Mundra Port located in Gujarat and the flagship port of APSEZ, is already India’s biggest port by volumes handled. It was the first Indian port to handle 100 million tonnes (mt) or more of cargo in a year, a feat it achieved in FY14.

In fact, Mundra has already surpassed JNPT as India’s biggest container port by installed capacity.

Market share

APSEZ which operates 10 ports on the country’s eastern and western coasts ended FY17 with a container throughput of 4.24 million twenty-foot equivalent units or TEUs, crossing the 4 million TEU-mark for the first time on the back of a robust 27 per cent year-on-year growth in container volumes.
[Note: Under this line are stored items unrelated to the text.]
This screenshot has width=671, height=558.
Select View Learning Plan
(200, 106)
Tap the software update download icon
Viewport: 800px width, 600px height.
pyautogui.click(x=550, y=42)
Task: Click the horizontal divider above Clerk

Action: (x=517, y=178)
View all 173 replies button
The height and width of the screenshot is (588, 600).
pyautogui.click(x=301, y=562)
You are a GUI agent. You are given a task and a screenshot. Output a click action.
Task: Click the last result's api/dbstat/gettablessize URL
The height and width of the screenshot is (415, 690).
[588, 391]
It helped APSEZ raise its market share in container handling to 31 per cent. from 27 per cent on an all-India level.

In FY17, containers accounted for 37 per cent of APSEZ’s total cargo, compared to 32 per cent in FY16.
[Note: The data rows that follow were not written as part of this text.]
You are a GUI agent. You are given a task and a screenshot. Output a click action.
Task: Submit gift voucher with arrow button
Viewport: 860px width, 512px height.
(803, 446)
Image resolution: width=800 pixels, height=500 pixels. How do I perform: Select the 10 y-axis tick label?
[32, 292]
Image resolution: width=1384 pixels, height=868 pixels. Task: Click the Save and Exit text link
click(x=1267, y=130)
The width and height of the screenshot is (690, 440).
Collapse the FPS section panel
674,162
In comparison, JNPT handled 4.5 million TEUs with a flattish growth in FY17.

Karan Adani, APSEZ’s CEO and the elder son of its billionaire-promoter Gautam Adani, has bigger plans for the port.

“Our container volumes are expected to grow 20 per cent and overall cargo volumes between 12 and 14 per cent in FY18,” Karan said. If that becomes a reality, APSEZ would end FY18 with over 5 million TEUs. “We expect our EBITDA margins to increase from 69 % to 70/72 % in the next three years through enhanced use of technology, diversified cargo mix and higher capacity utilization”. India’s ports handled 1,138 mt of cargo in 2016-17, of which the ports run by APSEZ loaded 168.72 mt or about 15 per cent of India’s total port volumes, whereas the 12 ports owned by the Central government handled 647.63 mt.

Mundra port’s feat

Mundra ended FY17 with 113.72 mt, continuing its run as India’s biggest commercial port for the fourth year in a row. It handled 3.48 million TEUs.

Strategic partnerships

Karan is focussing on boosting container volumes, handle high value cargo, liquids, LNG and LPG in some of these ten ports/facilities as part of a de-risking strategy. These ten ports comprise 45 berths with a cargo handling capacity of 335 mmt.

“In line with our goal to reduce dependence on individual commodities and to offset the decline in coal imports following the government’s revised policy, we ramped-up efforts to diversify our cargo mix and increase in container volumes. The growth was made possible by the commissioning of CT-4 at Mundra, higher container volumes at Kattupalli and Hazira ports, and the addition of services at Mundra, Hazira and Kattupalli, which resulted from our strategic partnerships with global lines such as MSC, CMA CGM, and Maersk,” Karan said.

The extension of CT-3 at Mundra will also be completed in FY18. The deep-water port at Vizhinjam in Kerala is expected to start operations in 2019 as a “competitive global container transhipment hub”, targeting the 2 million TEUs plus of Indian containers transshipped annually through the Indian Ocean.

APSEZ has also started coastal shipment from its Dhamra port to the southern ports.

Kattupalli port

Formalities for the acquisition of Kattupalli port near Chennai from L&T Shipbuilding Ltd, is in the final stages. APSEZ has paid ₹1,450 crore till March 2017 for the acquisition which will be completed in H1 of FY18. The firm achieved over 500% growth as the official operator of Kattupalli, with container volumes rising from 7,900 TEUs a month in November 2015 to over 35,000 TEUs per month in FY17.

APSEZ plans to transform Kattupalli into a multi-commodity port, Karan added.